Yes there are PhDs produced at the other colleges besides Arts & Sciences colleges. But someone anticipating majoring in an Arts &Sciences subject, and comparing schools they might apply to , should be aware of the “noise” of the rate that students at an : engineering college, architecture college, business college/program, , social work college (for the schools that have them), nursing college, theater BFA program, etc. get PhDs.

Those are not on-point comparables. Whether those other of the university’s colleges produce a greater or lesser proportion of future PhDs than that university’s Arts & Sciences college does (and IMO the rate is probably lower in many cases, at programs with vocationally-oriented majors), the comingling of their data does not help illuminate the situation for those contemplating Arts & sciences majors, it disguises it. It is not an apples to apples comparison to the extent that non-Arts & Sciences college majors are interjected.

@monydad at #15 I think the point about looking at these stats is getting a more complete picture on outcomes. The percentages aren’t listed in any detail in UChicago’s Outcomes Report, unfortunately, and that’s a shame. NSF and Pomona data provide a great service in that aspect.

Agree with @JHS - most professional schools or colleges at the university (though I don’t know about Cornell in particular) tend to offer the PhD as well as the more popular master’s/MD/MBA, etc. And tenure-track faculty positions in engineering, nursing or business will require one, especially at a research university.

Regarding #18: Just for clarification, the terminal degree for an architect or art college is M.Arch or MFA. While there are PhD’s in those fields, they are a small number and the aforementioned Master’s degrees usually suffice for a faculty position. Those are also very small programs with typically small enrollment (hence small addition to the denominator). Nursing definitely PhD. Don’t know about Social Work.
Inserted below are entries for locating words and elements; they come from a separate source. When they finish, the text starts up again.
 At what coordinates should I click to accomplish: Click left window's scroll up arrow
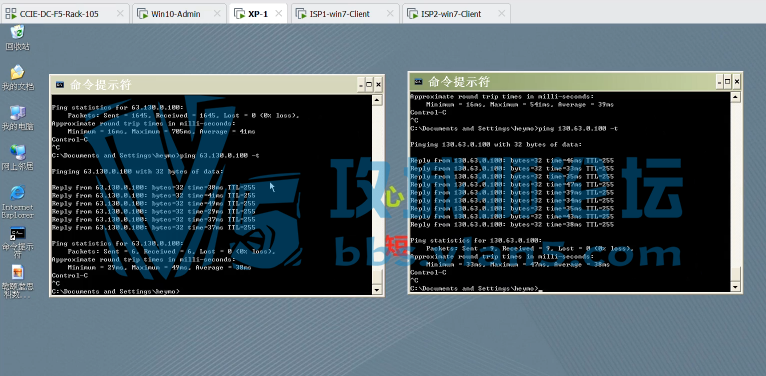point(377,101)
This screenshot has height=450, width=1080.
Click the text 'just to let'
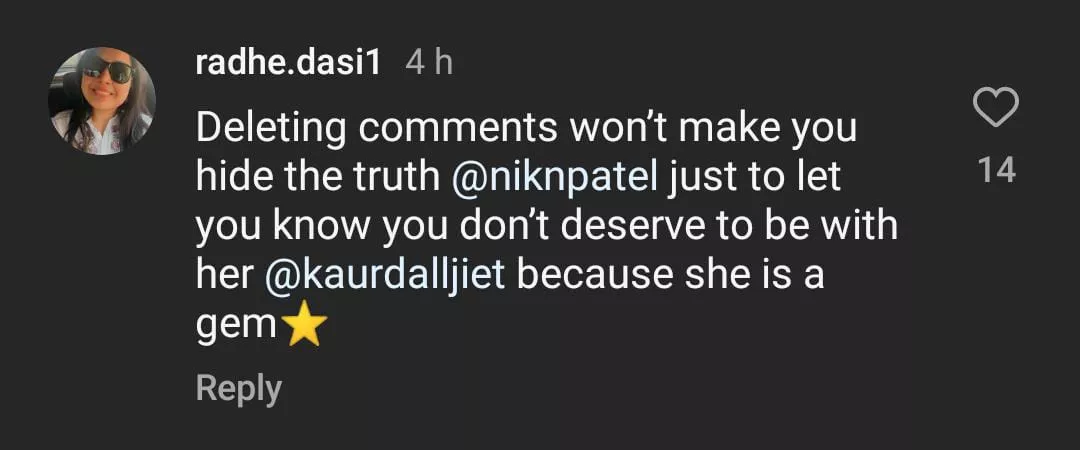(755, 177)
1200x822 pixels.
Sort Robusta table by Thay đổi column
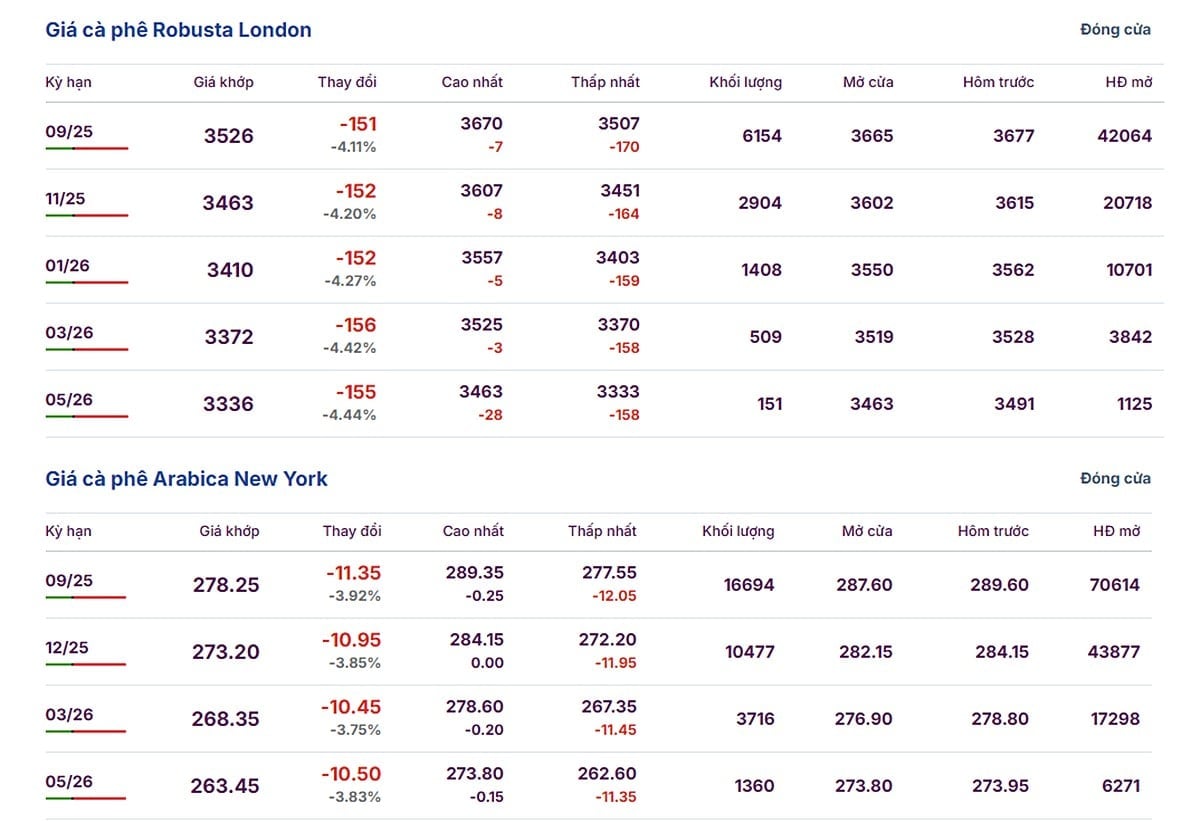347,82

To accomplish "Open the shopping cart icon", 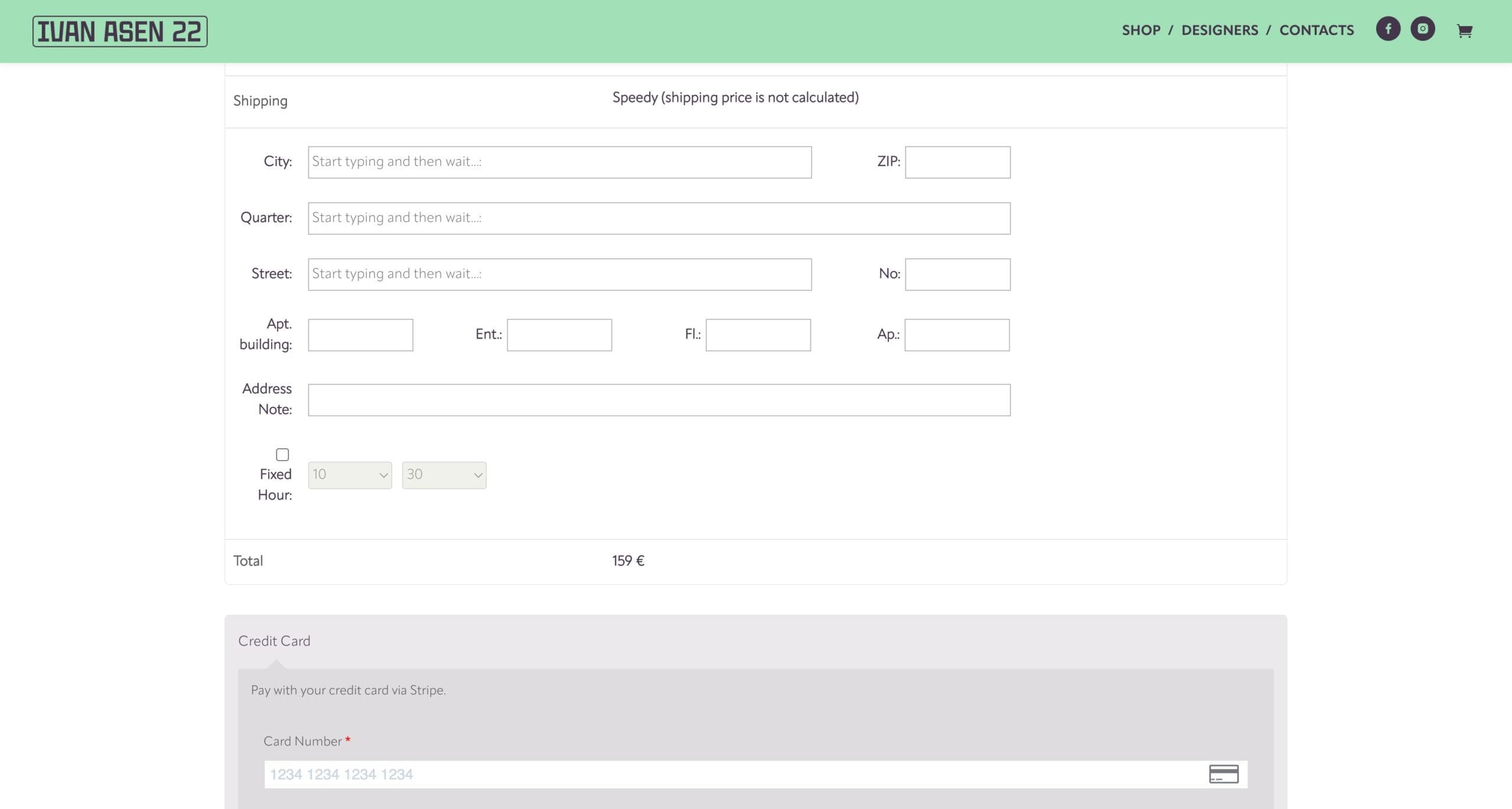I will (x=1464, y=31).
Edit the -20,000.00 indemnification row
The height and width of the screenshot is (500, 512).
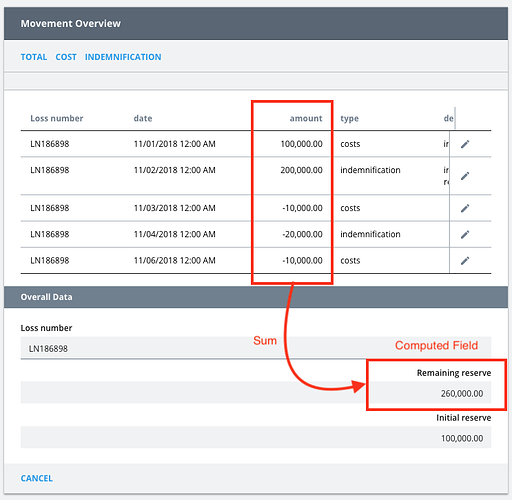click(x=465, y=234)
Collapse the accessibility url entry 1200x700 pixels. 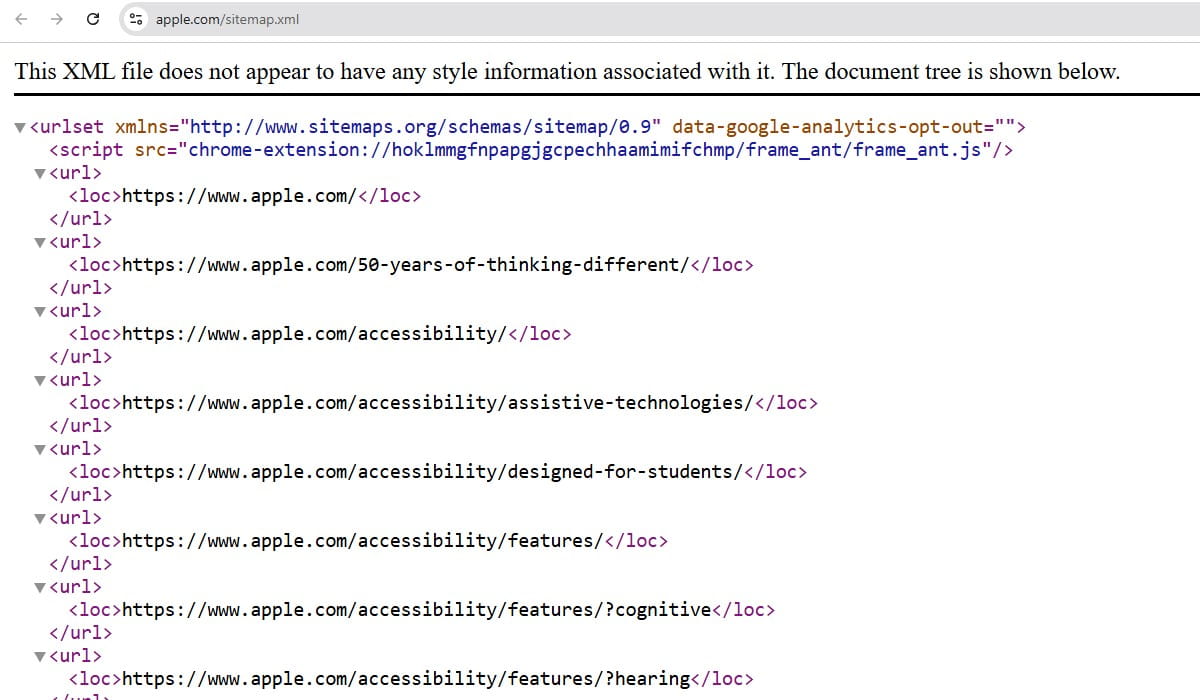click(x=38, y=310)
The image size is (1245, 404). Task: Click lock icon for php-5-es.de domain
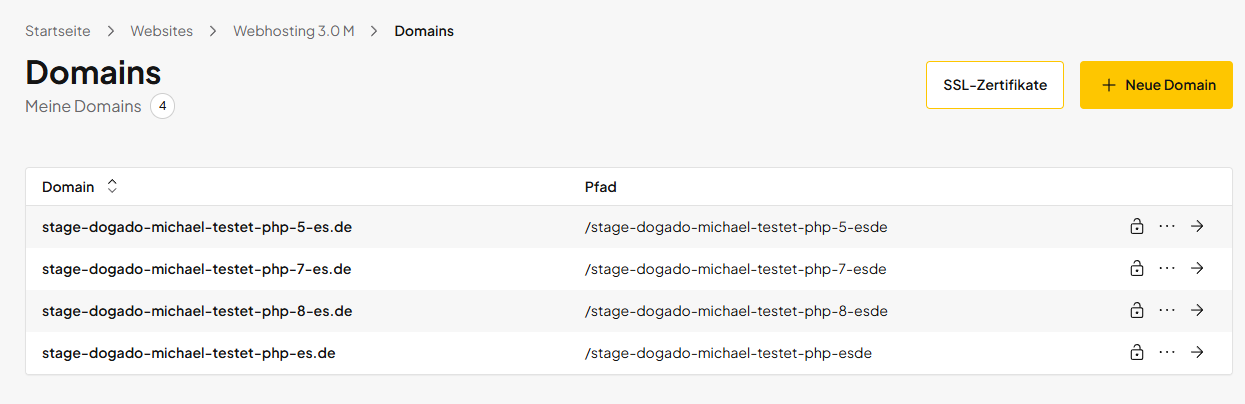[x=1136, y=227]
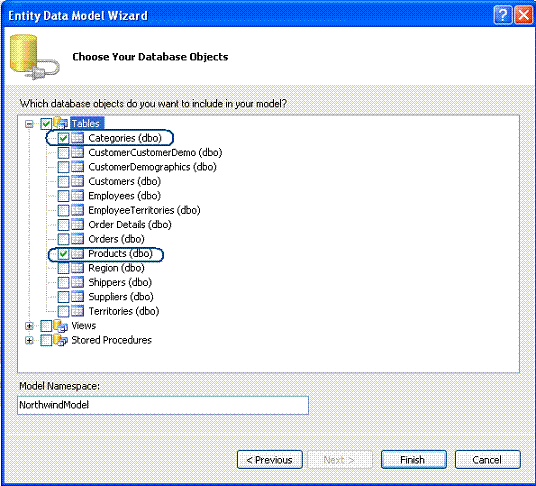
Task: Expand the Views tree node
Action: pos(29,326)
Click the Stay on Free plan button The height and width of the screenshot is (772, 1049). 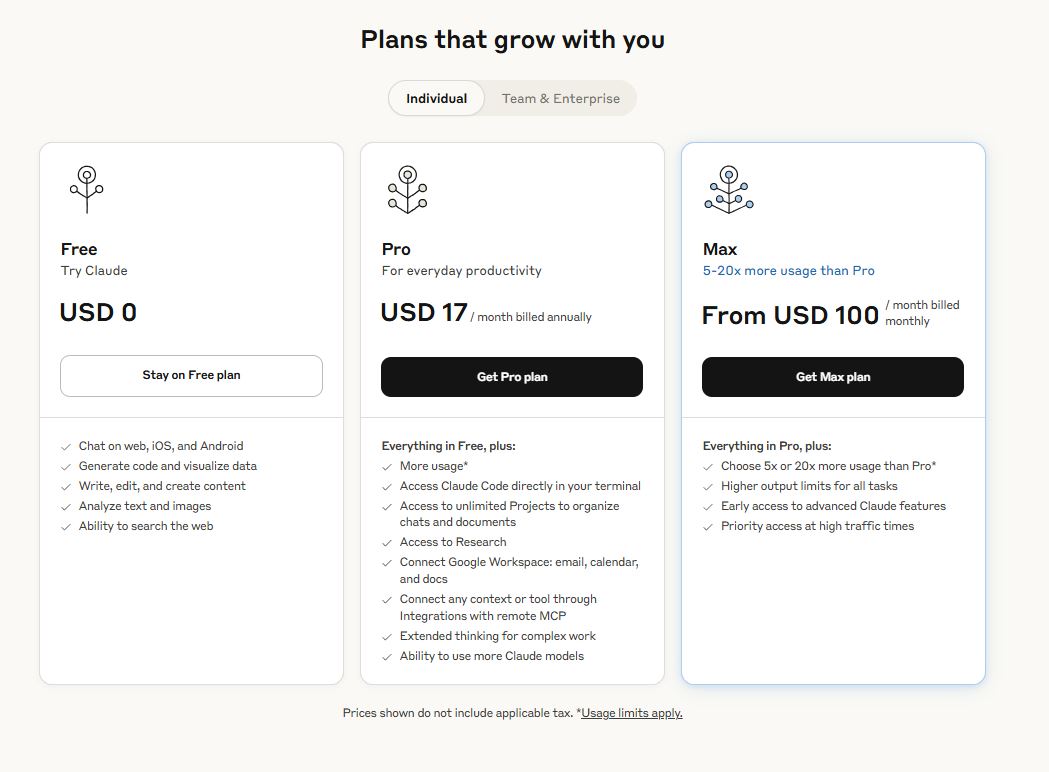click(191, 376)
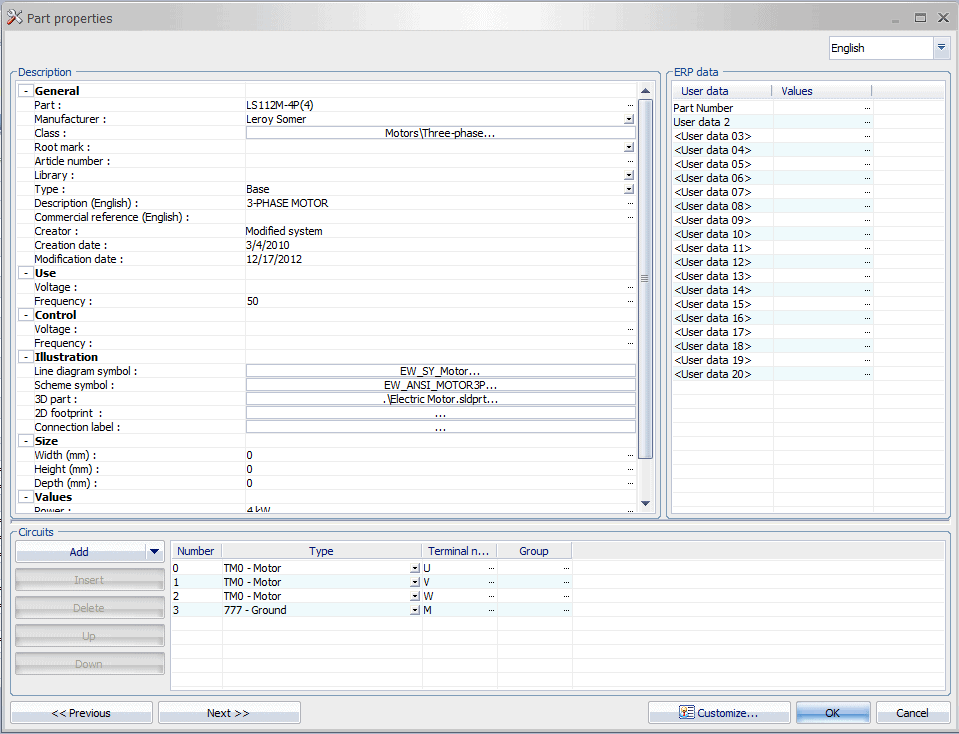Image resolution: width=959 pixels, height=734 pixels.
Task: Open the English language dropdown
Action: tap(941, 48)
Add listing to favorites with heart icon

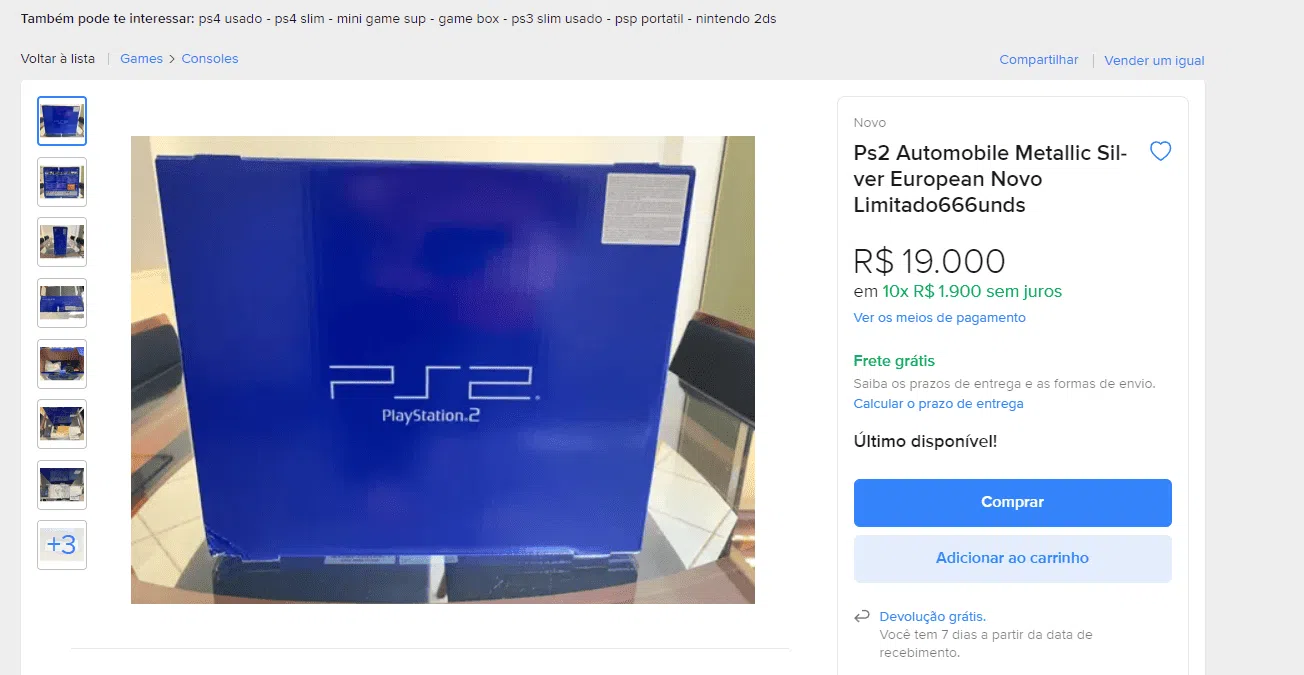(1160, 152)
Your point is a good one but it’s ok to look at overall percentages to get an overall picture. I also look at the %'s by field. While there is more individual variability there, it also lets me see, for instance, which types of PhD’s originate from LAC’s vs. university colleges. (Tech schools most likely grant and originate tech-related degrees, though not always! MIT, for instance, has an excellent college and PhD program in a few social science fields).